Based on our resolution of the first two issues, it is unnecessary for us to address the Torres Family’s third issue. We affirm the trial court’s judgments.

Footnotes

1 For purposes of clarity, we refer to appellants Christina C. Torres, individually and as next friend of L.N.T., a minor, and as representative of the heirs and estate of John Paul Torres, deceased, and Jennifer P. Navarrete, as next friend of J.A.N., a minor, and Donna R. Adair as “the Torres Family” unless otherwise noted.

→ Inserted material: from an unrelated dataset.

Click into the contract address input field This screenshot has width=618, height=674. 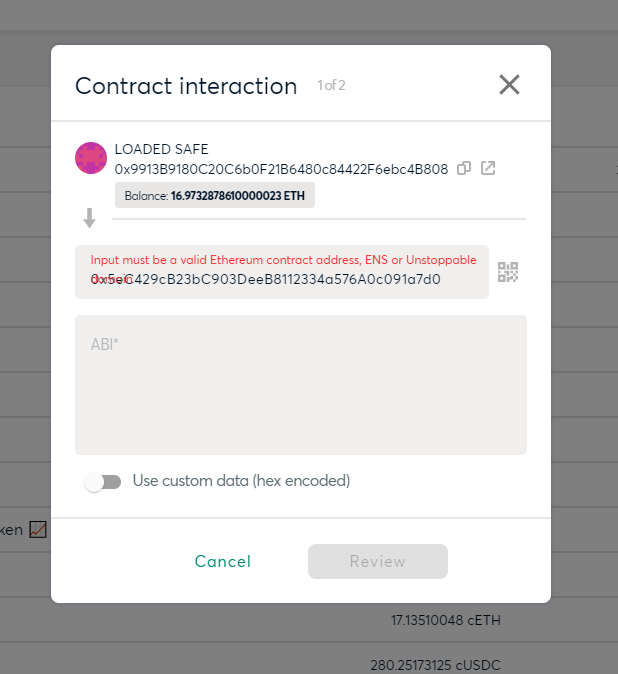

2 Ten Hagen is a workers’ compensation insurance subscriber. Injured employees of subscribers have no right against their employers for damages resulting from personal injuries unless the injury results in death and is due to the employer’s gross negligence or an intentional act or omission of the employer. See TEX. LAB. CODE ANN. § 408.001.
3 Ten Hagen moved for a traditional summary judgment on the gross negligence claim asserted by Torres’s mother, Donna R. Adair, and Torres’s estate. Ten Hagen argued that section 408.001 of the Labor Code limits those who may bring a gross negligence claim against a workers’ compensation subscriber to only a surviving spouse and the deceased’s heirs. See TEX. LAB. CODE ANN. § 408.001. Adair and the estate do not challenge the trial court’s granting summary judgment against them on this ground.
4 The Torres family relies on DeLeon v. Thos. S. Byrne, Ltd., No. 02-10-00438-CV, 2012 WL 42942, at *5 (Tex. App.—Fort Worth Jan. 5, 2012, no pet.) (mem. op.), which found a similar provision evidenced a right of contractual control. Assuming without deciding the holding in DeLeon is correct, we conclude the case is distinguishable. The contract at issue in DeLeon did not contain a provision such as the one in the contract before us stating that no portion of the contract should be read to grant the general contractor a right of control. Furthermore, the evidence in DeLeon showed the general contractor exercised actual control over the operative details of the work by requiring a specific number of workers to operate the equipment that injured the plaintiff. Id.